Más de 1.000 camiones cisterna cargados con combustibles líquidos permanecen retenidos en diferentes carreteras del país debido a los bloqueos instalados en rutas nacionales, lo que impide su llegada a la planta de almacenaje Senkata y afecta el abastecimiento en La Paz y El Alto.

Así lo informó este miércoles el gerente de Comercialización de Yacimientos Petrolíferos Fiscales Bolivianos (YPFB), Fernando Cuevas, quien aclaró que la planta de Senkata se encuentra completamente despejada y operando con normalidad.

“La planta Senkata está libre de bloqueos. El problema se encuentra en las carreteras, donde más de 1.000 cisternas no pueden llegar a destino. Esta situación continúa generando filas en las estaciones de servicio de La Paz y El Alto”, explicó.

Los bloqueos afectan tanto el ingreso de combustibles importados como la salida de carburantes destinados a las estaciones de servicio. También dificultan el transporte de etanol hacia la planta de almacenaje.

Pese a estas restricciones, YPFB aseguró que mantiene operativos logísticos alternativos para sostener el suministro. Los volúmenes que logran llegar por rutas habilitadas son despachados mediante medidas temporales destinadas a optimizar la distribución y atender la demanda de la población.

Cuevas hizo un llamado a los sectores movilizados para permitir el tránsito de las cisternas y evitar mayores perjuicios en el abastecimiento de combustibles.

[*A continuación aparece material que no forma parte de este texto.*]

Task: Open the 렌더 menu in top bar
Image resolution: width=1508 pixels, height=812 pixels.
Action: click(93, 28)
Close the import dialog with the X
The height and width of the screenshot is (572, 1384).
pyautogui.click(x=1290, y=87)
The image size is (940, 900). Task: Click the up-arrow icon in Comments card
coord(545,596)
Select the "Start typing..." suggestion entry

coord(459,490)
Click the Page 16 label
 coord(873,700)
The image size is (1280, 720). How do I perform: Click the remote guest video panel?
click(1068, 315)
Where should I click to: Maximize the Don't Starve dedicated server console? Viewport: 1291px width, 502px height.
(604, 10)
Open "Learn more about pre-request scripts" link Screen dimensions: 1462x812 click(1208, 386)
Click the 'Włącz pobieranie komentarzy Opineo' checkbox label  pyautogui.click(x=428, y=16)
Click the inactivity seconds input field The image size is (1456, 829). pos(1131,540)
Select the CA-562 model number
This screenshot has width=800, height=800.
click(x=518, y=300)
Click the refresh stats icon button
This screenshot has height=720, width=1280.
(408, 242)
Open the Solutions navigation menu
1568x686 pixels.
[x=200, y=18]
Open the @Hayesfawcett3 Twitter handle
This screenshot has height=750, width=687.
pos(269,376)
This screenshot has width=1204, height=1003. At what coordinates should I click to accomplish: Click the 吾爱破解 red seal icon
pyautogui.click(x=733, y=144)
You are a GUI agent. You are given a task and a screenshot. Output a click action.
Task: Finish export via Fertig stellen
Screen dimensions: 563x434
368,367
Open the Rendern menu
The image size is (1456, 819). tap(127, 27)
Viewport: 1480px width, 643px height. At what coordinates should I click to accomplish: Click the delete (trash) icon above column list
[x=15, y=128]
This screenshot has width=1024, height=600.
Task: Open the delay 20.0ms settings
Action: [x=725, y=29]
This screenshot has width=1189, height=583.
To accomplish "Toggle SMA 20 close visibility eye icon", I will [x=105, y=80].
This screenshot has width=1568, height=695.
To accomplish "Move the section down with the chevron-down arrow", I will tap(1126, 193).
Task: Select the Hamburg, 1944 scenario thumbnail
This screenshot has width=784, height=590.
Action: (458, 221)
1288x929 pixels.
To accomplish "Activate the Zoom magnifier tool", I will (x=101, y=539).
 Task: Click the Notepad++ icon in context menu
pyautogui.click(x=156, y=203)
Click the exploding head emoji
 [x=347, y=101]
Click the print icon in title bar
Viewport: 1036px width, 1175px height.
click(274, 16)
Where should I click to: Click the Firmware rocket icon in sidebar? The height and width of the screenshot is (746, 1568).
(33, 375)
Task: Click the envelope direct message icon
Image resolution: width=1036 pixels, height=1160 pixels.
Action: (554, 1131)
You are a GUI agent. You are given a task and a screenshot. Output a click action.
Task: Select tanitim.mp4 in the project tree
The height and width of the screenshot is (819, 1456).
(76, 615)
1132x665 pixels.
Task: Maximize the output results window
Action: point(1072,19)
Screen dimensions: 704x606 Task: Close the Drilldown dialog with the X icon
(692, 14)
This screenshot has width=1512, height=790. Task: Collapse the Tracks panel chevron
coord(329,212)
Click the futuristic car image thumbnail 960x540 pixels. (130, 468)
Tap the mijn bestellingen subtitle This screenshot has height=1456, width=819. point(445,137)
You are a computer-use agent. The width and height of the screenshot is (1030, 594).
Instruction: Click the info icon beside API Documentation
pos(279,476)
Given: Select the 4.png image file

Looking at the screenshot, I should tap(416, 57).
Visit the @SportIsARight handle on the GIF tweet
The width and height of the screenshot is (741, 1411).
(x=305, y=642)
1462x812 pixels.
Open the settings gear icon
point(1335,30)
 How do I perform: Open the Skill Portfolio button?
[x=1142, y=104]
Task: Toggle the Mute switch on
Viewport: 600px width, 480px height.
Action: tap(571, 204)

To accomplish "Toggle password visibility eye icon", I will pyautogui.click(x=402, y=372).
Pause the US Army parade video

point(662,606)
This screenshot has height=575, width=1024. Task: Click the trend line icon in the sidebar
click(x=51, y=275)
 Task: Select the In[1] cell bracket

“Los bloqueos generan retrasos en la logística de distribución y comercialización de combustibles hacia las estaciones de servicio de La Paz, El Alto y las provincias del departamento”, señaló.

Según YPFB, las restricciones en las carreteras reducen de manera sostenida el flujo de cisternas, dificultando la recepción, el despacho y la reposición oportuna de combustibles en los distintos puntos de distribución.